» **Exercise**
Your answer must be the line holding "This screenshot has width=936, height=477." followed by every later line through the end of the entries, exactly as written.

» **Available data**
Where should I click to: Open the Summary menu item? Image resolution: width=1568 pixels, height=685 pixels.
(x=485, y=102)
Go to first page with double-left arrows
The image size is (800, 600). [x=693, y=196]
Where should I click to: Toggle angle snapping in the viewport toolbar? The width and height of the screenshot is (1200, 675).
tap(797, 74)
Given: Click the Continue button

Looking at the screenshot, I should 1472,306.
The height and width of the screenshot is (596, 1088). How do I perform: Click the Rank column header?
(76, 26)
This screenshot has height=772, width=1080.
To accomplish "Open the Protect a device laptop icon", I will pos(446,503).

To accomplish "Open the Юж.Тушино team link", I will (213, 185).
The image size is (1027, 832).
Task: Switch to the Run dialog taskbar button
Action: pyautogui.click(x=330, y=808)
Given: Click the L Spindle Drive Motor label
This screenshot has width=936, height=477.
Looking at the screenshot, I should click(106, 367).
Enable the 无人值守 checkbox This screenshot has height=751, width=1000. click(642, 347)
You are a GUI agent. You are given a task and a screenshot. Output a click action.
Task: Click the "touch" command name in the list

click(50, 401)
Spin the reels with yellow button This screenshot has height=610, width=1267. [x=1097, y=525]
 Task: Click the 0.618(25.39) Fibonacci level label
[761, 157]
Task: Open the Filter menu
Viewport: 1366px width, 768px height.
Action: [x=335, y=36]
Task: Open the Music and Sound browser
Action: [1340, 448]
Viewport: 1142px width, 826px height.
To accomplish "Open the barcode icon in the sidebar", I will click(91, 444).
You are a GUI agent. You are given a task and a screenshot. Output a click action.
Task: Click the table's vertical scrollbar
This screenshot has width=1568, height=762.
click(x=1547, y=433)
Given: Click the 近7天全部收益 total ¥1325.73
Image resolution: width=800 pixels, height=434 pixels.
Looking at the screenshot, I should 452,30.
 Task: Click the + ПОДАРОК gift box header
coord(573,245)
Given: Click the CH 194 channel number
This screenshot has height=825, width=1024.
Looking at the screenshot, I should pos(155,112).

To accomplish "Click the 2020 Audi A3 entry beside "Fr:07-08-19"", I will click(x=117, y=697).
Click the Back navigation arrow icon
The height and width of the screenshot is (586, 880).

» **Solution to this problem**
This screenshot has width=936, height=477.
Looking at the screenshot, I should click(106, 367).
Enable the 无人值守 checkbox This screenshot has height=751, width=1000. click(642, 347)
You are a GUI agent. You are given a task and a screenshot. Output a click action.
Task: Click the "touch" command name in the list

click(50, 401)
Spin the reels with yellow button This screenshot has height=610, width=1267. [x=1097, y=525]
 Task: Click the 0.618(25.39) Fibonacci level label
[761, 157]
Task: Open the Filter menu
Viewport: 1366px width, 768px height.
Action: [x=335, y=36]
Task: Open the Music and Sound browser
Action: [1340, 448]
Viewport: 1142px width, 826px height.
To accomplish "Open the barcode icon in the sidebar", I will click(91, 444).
You are a GUI agent. You are given a task and a screenshot. Output a click action.
Task: Click the table's vertical scrollbar
This screenshot has width=1568, height=762.
click(x=1547, y=433)
Given: Click the 近7天全部收益 total ¥1325.73
Image resolution: width=800 pixels, height=434 pixels.
Looking at the screenshot, I should 452,30.
 Task: Click the + ПОДАРОК gift box header
coord(573,245)
Given: Click the CH 194 channel number
This screenshot has height=825, width=1024.
Looking at the screenshot, I should pos(155,112).

To accomplish "Click the 2020 Audi A3 entry beside "Fr:07-08-19"", I will click(x=117, y=697).
Click the Back navigation arrow icon
The height and width of the screenshot is (586, 880).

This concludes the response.